──────── Article ────────

Tuesday, August 20, 2013

Waning Summer Days

Mom and Dad take a look at me, on my bike riding both hands free
And I'm all right...it's a good night
Bigger now then I've ever been, training wheels got no need for them
Mom I'm growing - Dad I've got to get going...

- "Mom and Dad" by Jason Upton

I've had this song running through my head lately, in these days when the mornings are cooler and the sun disappears sooner.
It's a season of conflicts.
Part of me wants to be DONE with summer, to shove my kids out the front door and wave goodbye, have a fun time at school! The other wants to grab them close and never let them go.
One of the biggest blessings, in my opportunity to be a stay at home mom, has been summers with the kids. Some admittedly have been harder than others. Trying to figure out how to occupy the two of them when Ethan was little was a definite challenge. I'm sure the next few years will be interesting as well, with a new little one. No summer has been perfect. The kids whine. I marvel at the fact that we can do so much for them, and they can still claim boredom. After 9 or 10 weeks of no structure Ethan in particular starts to "fray around the edges." His behavior these last few days has left me nearly in tears.
But that being said, we always seem to have FUN.
There's less rushing and snapping to hurry up, get ready, wake up, we need to go. We've picked blueberries and strawberries. We climbed a really big mountain. They each conquered the latest level in swimming lessons. They did two VBSs and I loved listening to them bee-bop around the house afterwards, singing songs about God. We looked for shooting stars (in Maine, where there are much fewer lights). They played at the park, swam at the beach, bounced in bounce houses. We baked cookies and played board games and tried out some Pinterest kid crafts that were epic fails.

────────

### Exercise tasks
#1 Write out the blog post about the end of summer, everything from "Tuesday, August 20, 2013" down to "to get going...".
#2 In the blog post about the end of summer, which two kinds of berries did the family pick?
#3 Pick up the blog post about the end of summer after its last sentence and keep writing it.
The lines that come next are separate material and have nothing to do with the blog post about the end of summer.

──────── Supplied data ────────

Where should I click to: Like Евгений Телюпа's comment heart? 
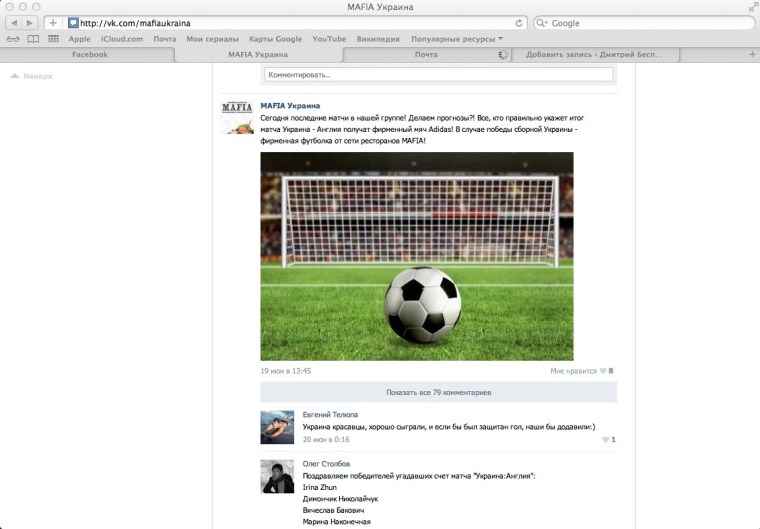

────────

### Results by task
#1
Tuesday, August 20, 2013

Waning Summer Days

Mom and Dad take a look at me, on my bike riding both hands free
And I'm all right...it's a good night
Bigger now then I've ever been, training wheels got no need for them
Mom I'm growing - Dad I've got to get going...

#2 Blueberries and strawberries.

#3
In the summer, time slows. There's time to lie on the grass and watch the clouds go by. There's time to see my kids growing and changing rather than waking up one day and suddenly wondering where the time went.
We are not the same, the Jason Upton song goes,
We are changing
Another season fades
But that's ok - cause we are changing- anyway

Anna is going into fourth grade. She's decided she likes talking on the phone with a friend now. Lately they've been gabbing about Laloopsies for over an hour each time they speak. I can only wonder how long that will last. I know they won't talk about dolls forever. Every once in awhile they dabble into the tween world. For a few moments they were both singing to a Taylor Swift song her friend put up to the phone. Now Anna wants an iPod or something like it so she can play music, too.
And Ethan, Ethan. He tells me he is scared to go to kindergarten. Specifically, he's scared of the loud cafeteria. His teachers wrote him a social story about this. I can see the fear in his eyes and want to hug him hard, but I know this is what he has to do. With Ethan, I think not only about him growing and changing, but about him maturing at a different rate than those around him. I think about him being at school all day and pray he will be able to articulate what happens to him; if there are issues or worries or troubles. I think of him attempting conversation and having it be off or wrong and kids giggling and not understanding. Then I swallow hard.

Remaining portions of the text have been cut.